Work required: Render every line of text in the items below as a JSON list of strings, one string per line, omitting blank lines. Exclude the pictures from your answer.

Listed entries:
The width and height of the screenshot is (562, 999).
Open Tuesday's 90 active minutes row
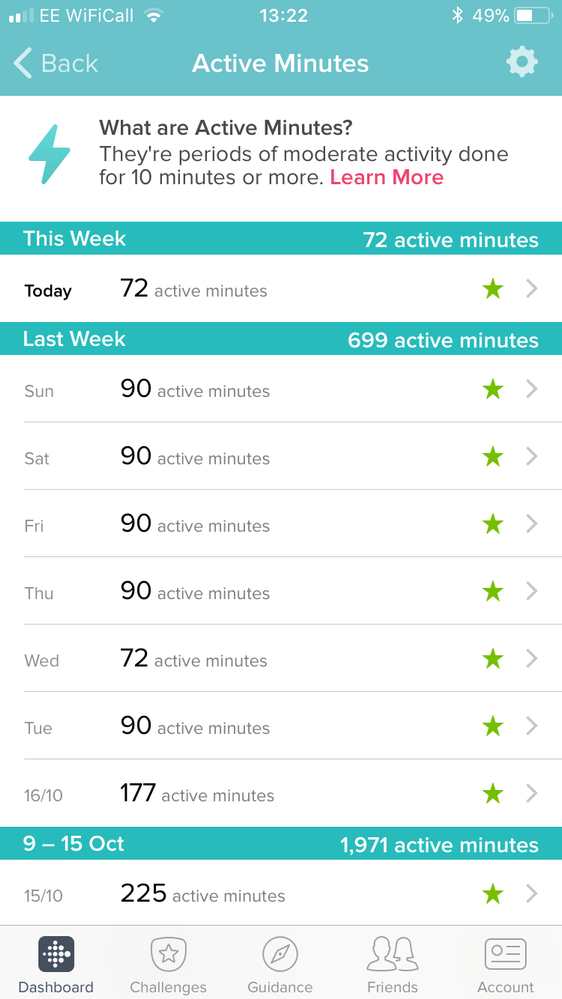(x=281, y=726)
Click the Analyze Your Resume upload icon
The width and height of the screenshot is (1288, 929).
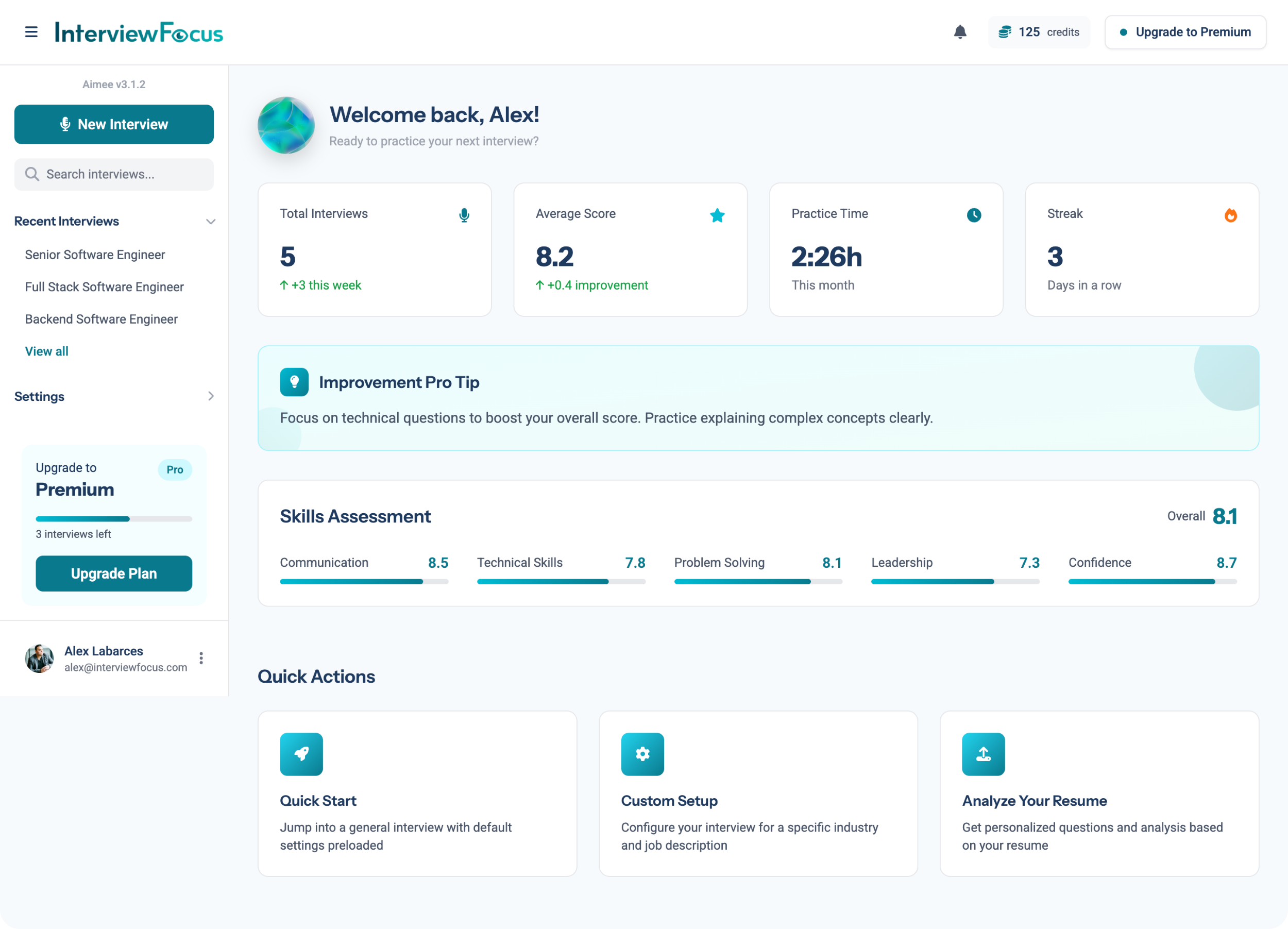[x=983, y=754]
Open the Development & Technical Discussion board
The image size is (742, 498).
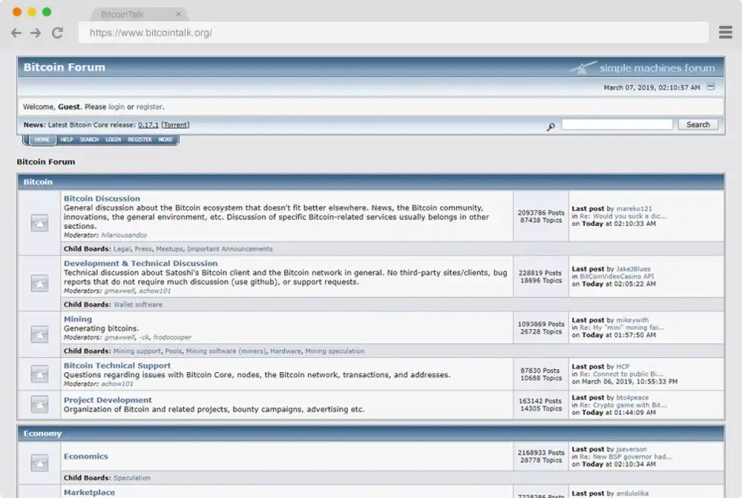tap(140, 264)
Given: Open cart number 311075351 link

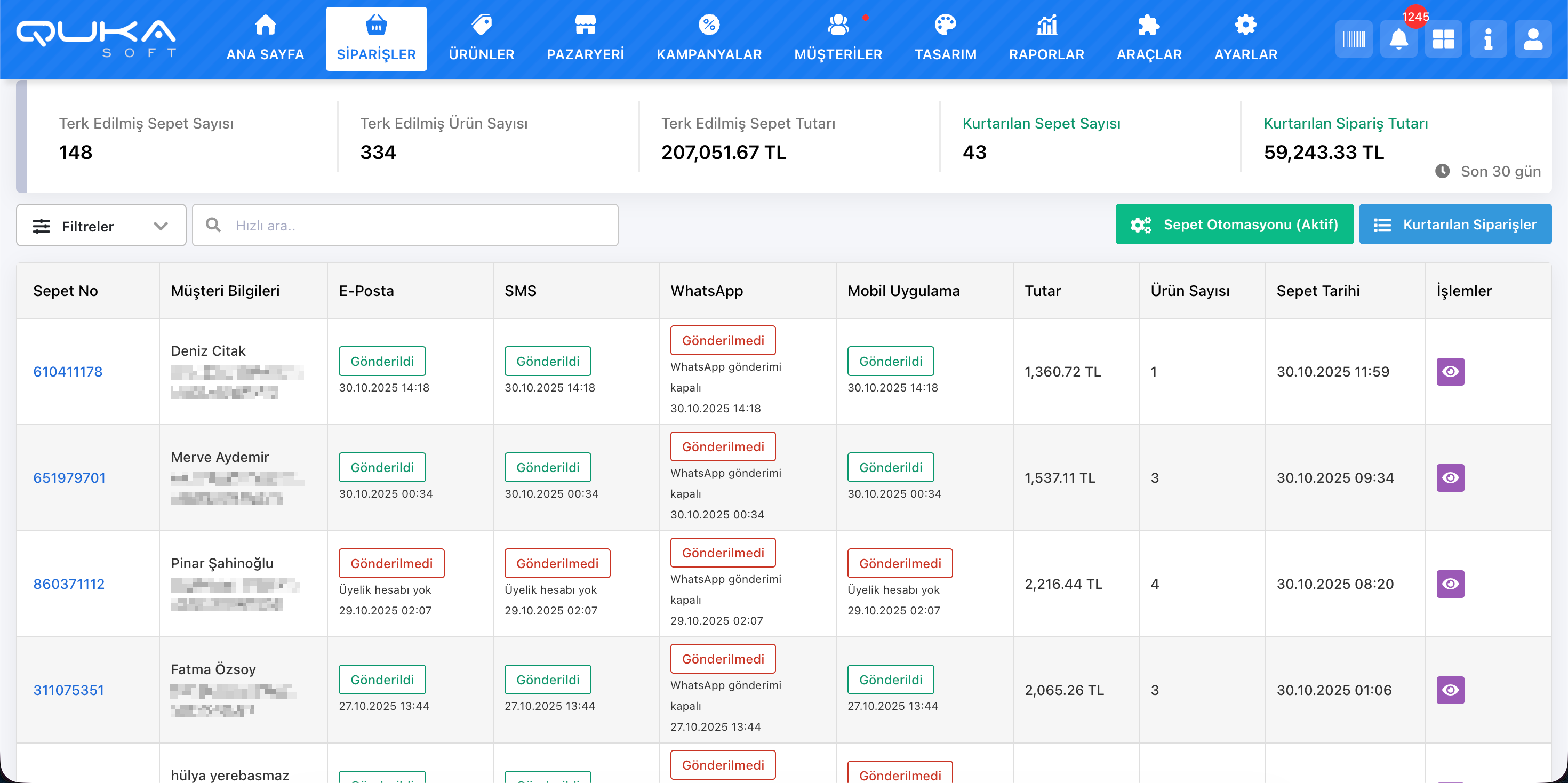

Answer in full:
[
  "The width and height of the screenshot is (562, 999).",
  "Open Tuesday's 90 active minutes row",
  "(x=281, y=726)",
  "Click the Analyze Your Resume upload icon",
  "The width and height of the screenshot is (1288, 929).",
  "[x=983, y=754]",
  "Open the Development & Technical Discussion board",
  "The image size is (742, 498).",
  "tap(140, 264)",
  "Given: Open cart number 311075351 link"
]